After determining the obvious effects of hunger on brain activity to peripherally-presented donut targets, the investigators
...examined brain regions that mediate motivational modulation of anticipatory spatial attention in a material-specific manner (level 2). For this purpose, another model was estimated to examine brain areas whose activity was associated significantly with cue benefit scores.
The experiment used a Posnerian task to examine covert shifts of attention. Prior to presentation of the dough/nut targets1, the participants viewed cues that correctly predicted the side of the target (valid cues), predicted the wrong side (invalid cues), or neither (nondirectional cues). The cue benefit score was the reaction time advantage obtained with valid compared to neutral cues.

What did the fMRI results show?


Figure 4b (Mohanty et al., 2008). Hunger altered the correlation between neural activity in the attentional network and the speed of attentional shifts differentially to food versus tool targets. There was a stronger positive correlation of neural activity with attentional shifts to food targets when hungry than when satiated, whereas an inverse pattern was seen for tools. Bar plots show mean parametric estimates (±1 SEM) of the correlation between neural activity in the PC [posterior cingulate] and PPC [posterior parietal cortex] and speed of attentional shifts to food and tool stimuli in hungry and satiated condition.
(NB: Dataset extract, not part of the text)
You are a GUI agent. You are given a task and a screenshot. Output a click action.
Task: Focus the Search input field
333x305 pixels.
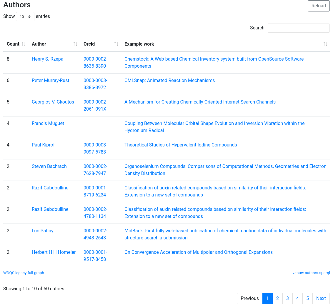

According to the authors, these results demonstrate
the interactive role of posterior parietal and cingulate cortices in integrating motivational information with spatial attention, a process that is critical for selective allocation of attentional resources in an environment where target position and relevance can change rapidly.

ahomerdonut
Footnote

1 FOOD and TOOLS were specified as the targets in separate blocks of trials.


Reference

Mohanty A, Gitelman DR, Small DM, Mesulam MM. (2008). The Spatial Attention Network Interacts with Limbic and Monoaminergic Systems to Modulate Motivation-Induced Attention Shifts. Cerebral Cortex DOI: 10.1093/cercor/bhn021. Feb 27; [Epub ahead of print].